Close to that arriving infrastructure are two more newer master-planned communities along E-470, Painted Prairie and Aurora Highlands — with another five of the Parade’s model homes on view.
Aerotropolis employers
Is the third-busiest airport in the U.S. beginning to lure homebuyers?
“Absolutely,” said Jacob Sherrard with KB Home, who is showing Parade goers a 3-bedroom Starlight ranch as one of the Parade entries. Sales traffic is often from the airport and from new ancillary employers nearby, he said, adding that well in advance of this weekend’s model opening he sold a home to an airline mechanic.
At a moment when new figures from the Denver Metropolitan Association of Realtors pegs a median-priced single-family home the Denver area at $650,000, Sherrard says KB can deliver this ranch plan at $664,990, with 2,483 square feet of finished space, plus a 2-car garage, a partial unfinished basement, and added crawlspace. KB also has a series of attached homes on view as Parade entries, starting from the mid-$400s.

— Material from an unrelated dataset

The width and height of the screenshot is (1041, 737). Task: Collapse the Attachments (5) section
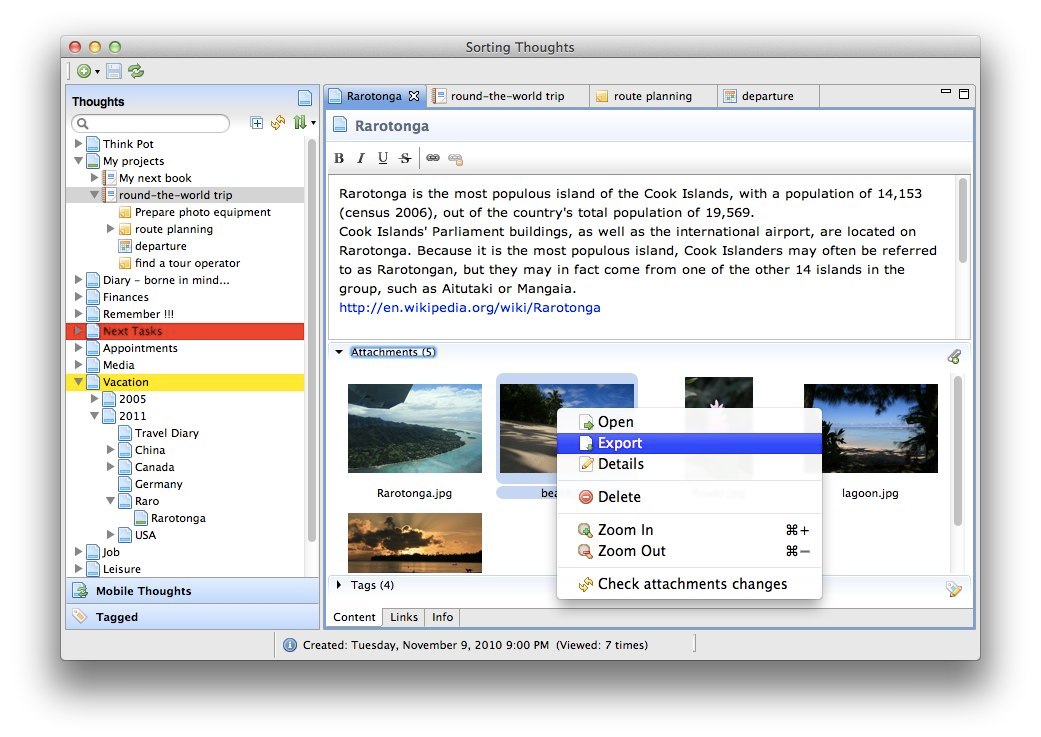tap(339, 352)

Down the street, David Ray, who has a Brimstone Parade model to show by Texas-based Brightland Homes, said that along with the location, developers are pushing early to complete parks and other amenities that add a finished quality to a community that’s on the city’s outer fringe. That emphasis, he said, is a contrast to other new home areas he has sold, including one where he recalls seeing the same “coming soon” on a park site for three years running.
“You can see the investment they’re making, they’re going full bore,” he added.
His Brimstone model can be sized to four-or-five bedrooms, 2-1/2 or 3-2/2 baths, with 2,100 square feet of finished space. It is priced from $563,000, almost $90,000 less than that typically priced resale home in the metro area.
“We’re putting in the improvements up front for people to enjoy from day one,” said Cheryl Schuette, chief marketing officer for Windler, who was busy preparing for a grand opening of Windler’s Discovery Park Thursday evening. Total allocation of the community’s expanse to parks and open space totals 160 acres, she said. To be included with that are some original elements to the Windler ranch, founded on the site in 1881, including a foundation of the homestead house to be incorporated into an outdoor fireplace, and one of the ranch’s silos.
New connection to E470
Schuette added that Windler’s opening corresponds to better access that has been created along the beltway, in what was long an empty stretch of the toll road north from I-70 to East 56th Avenue. In May, an additional exit opened at East 48th Avenue that will become an additional exit for residents as connector roads open in coming months. Hotels and other services are expected to arrive along the interchanges, she said.
According to the Home Builders Association, Parade entries across the metro area will be open Thursdays-through-Sundays through Aug. 24, noon until 5 p.m., for self-guided tours. Included among the offerings are condos, no-maintenance townhomes, paired homes, other single-family designs, and a few custom homes. Entries are priced from $429,990 to $2.650 million.
“We offer the opportunity for builders and developers to showcase the latest and greatest of today’s design trends,” said Ted Leighty, the HBA’s CEO in a prepared statement opening the event.
The event is free. A map of all of the communities participating can be downloaded at ParadeOfHomesDenver.com. To reach Windler, with eight designs on view, take E-470 north from I-70 to East 56th Avenue and turn right (east) to Denali Boulevard. To arrive avoiding the tollway, from Pena Boulevard, the airport freeway, exit at East 56th Avenue and head east four miles.